L’eco di passi lontani in vicoli bui e silenziosi, le lunghe ombre che prendono vita sulla superficie di un muro abbandonato mentre le sbarre di una finestra tagliano la luna, graffiandola, il momento in cui lei le attraversa.. Un urlo nella notte. Una maschera inquietante e una musica che maliziosa si insinua quasi di soppiatto per impossessarsi di te completamente e portarti al parossismo più estremo in una fuga senza limiti e senza esclusione di colpi.. Cantilene, sussurri, sguardi atterriti e presenze agghiaccianti. il cigolìo di una porta e un respiro nel buio. Violini pungenti e filastrocche.

Dolcetto o scherzetto..?

1978, un’ assolata e ridente Los Angeles si tinge di macabro in occasione delle riprese di una storia alquanto singolare, Halloween. Due giovani filmaker, John Carpenter e Debra hill allora poco più che alla loro prima esperienza, si incontrano su un set e decidono di girare un film insieme. Di crearlo dal nulla per la verità. Regista di un film horror lui e script supervisor lei, stabiliscono di realizzare un horror a basso costo ma con tutte le attenzioni del caso. Ma ci voleva un’idea, di quelle originali, di quelle che possono cambiarti la vita, e d’un tratto, così fu.. “Every kids in America knows what a baby sitter is”.. Non c’è bambino in America che non sappia cosa sia una baby sitter..afferma in un’intervista Moustapha Akkad, finanziatore del film, rivelando poi che è stato proprio questo a far scattare in lui la decisione di partecipare all’operazione; “Pensai ad Halloween, la notte più spaventosa dell’anno..” aggiunge Irwin Yablands produttore del film. “Inoltre avere un’unica location avrebbe ottimizzato spostamenti, tempi di ripresa e questo ci avrebbe aiutato molto, economicamente..”

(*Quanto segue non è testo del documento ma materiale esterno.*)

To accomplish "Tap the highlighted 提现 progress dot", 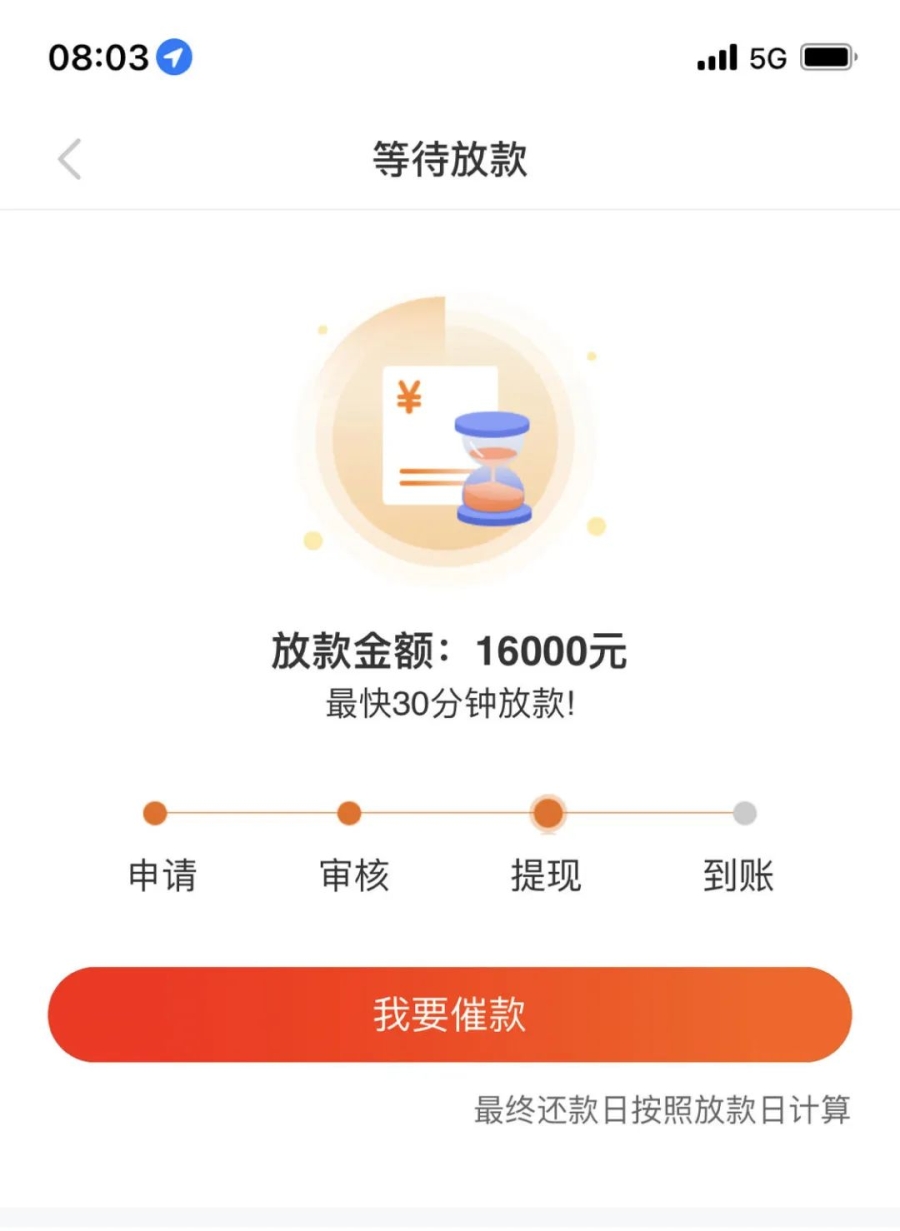I will click(548, 813).
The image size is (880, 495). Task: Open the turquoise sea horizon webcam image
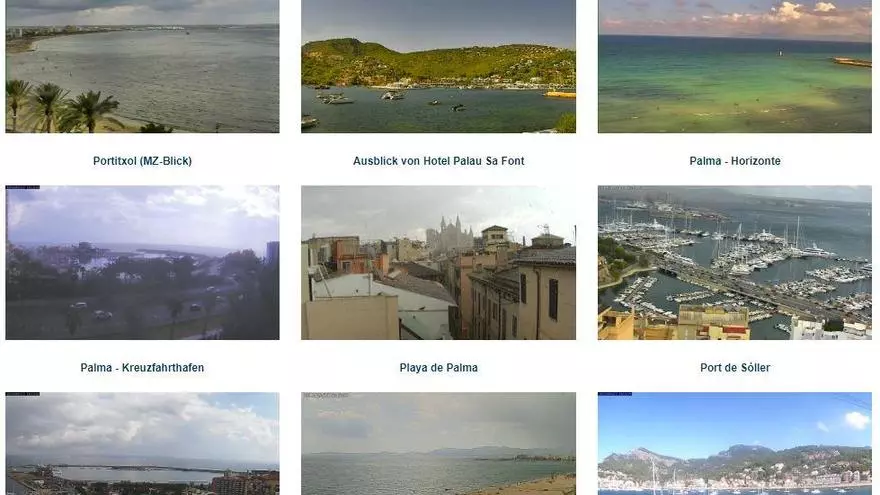tap(734, 66)
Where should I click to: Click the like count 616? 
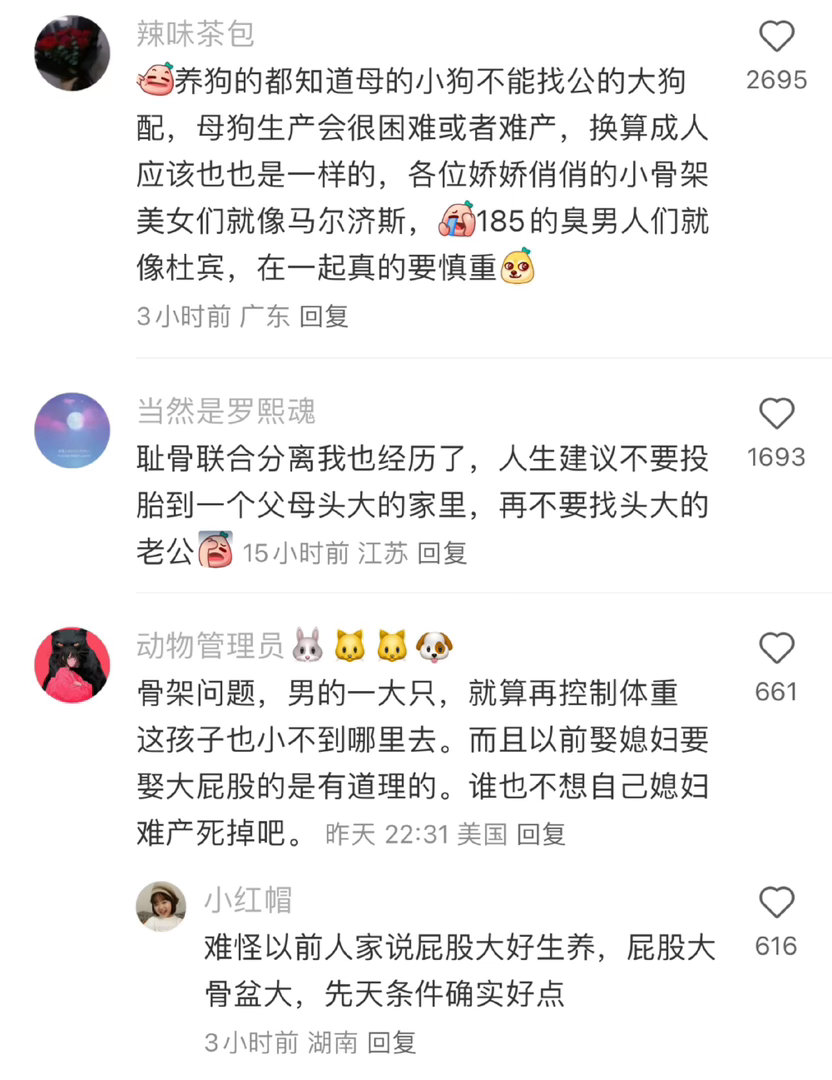tap(778, 945)
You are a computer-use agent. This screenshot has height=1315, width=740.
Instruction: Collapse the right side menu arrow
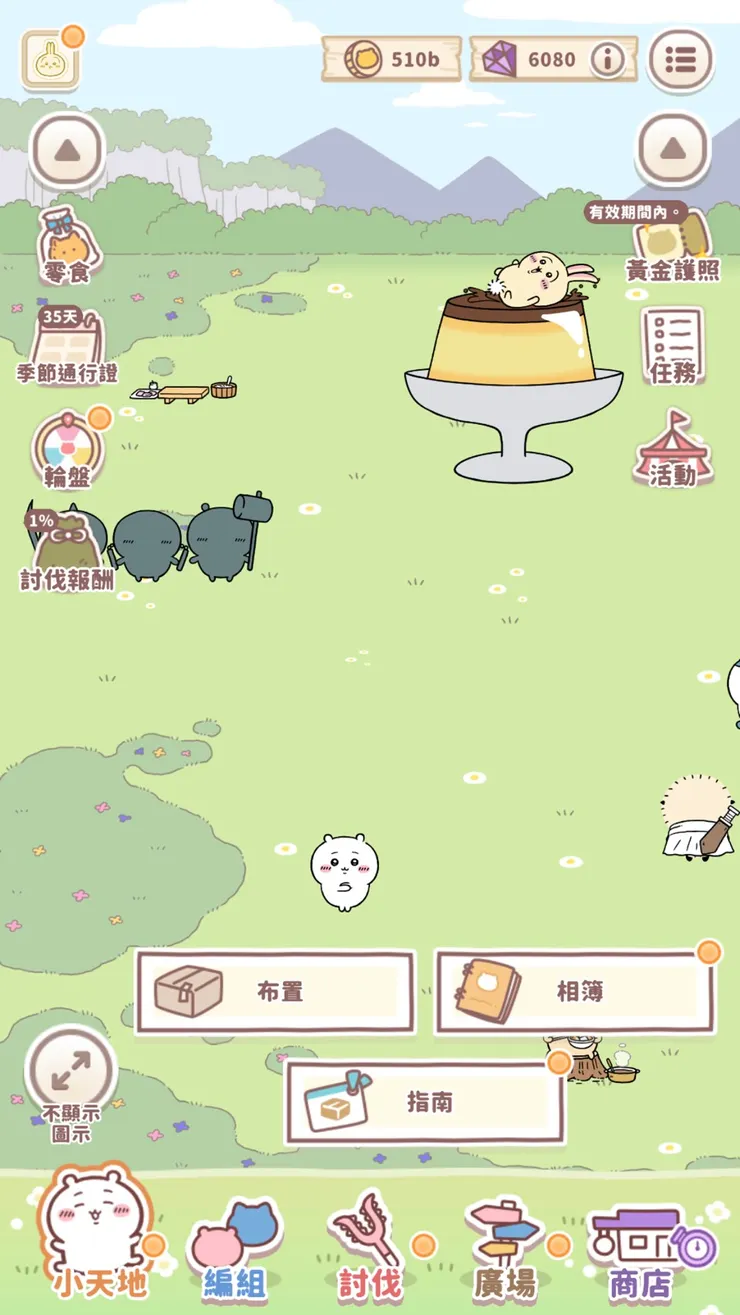pyautogui.click(x=672, y=151)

“Tutti nasciamo con la paura della morte e quella di perdere i nostri cari, e un film che parla delle nostre paure è un richiamo universale”, spiega Carpenter, regista, nonché autore delle musiche. Ed ecco che, poco alla volta, tutti gli elementi del puzzle trovano la loro collocazione, in un film in cui, come in tutti quelli di questo “metteur en scene” , l’utilizzo dell’audio e la musica giocheranno un ruolo fondamentale, così come fu per Fritz Lang, Dario Argento e Wes Craven sin dagli esordi. Chi non ricorda una delle filastrocche più inquietanti del mondo che rese nulli i sonni di molti adolescenti del 1984..: Uno due e tre, Freddy sta venendo da te..?

 

Quando uscì, Nightmare riscrisse il concetto stesso della paura.. Così come l’invenzione del sonoro e i diversi modi di impiegare la musica, hanno reso possibile una nuova visione dell’inconscio e una ulteriore possibilità per interagire con la storia e la sceneggiatura.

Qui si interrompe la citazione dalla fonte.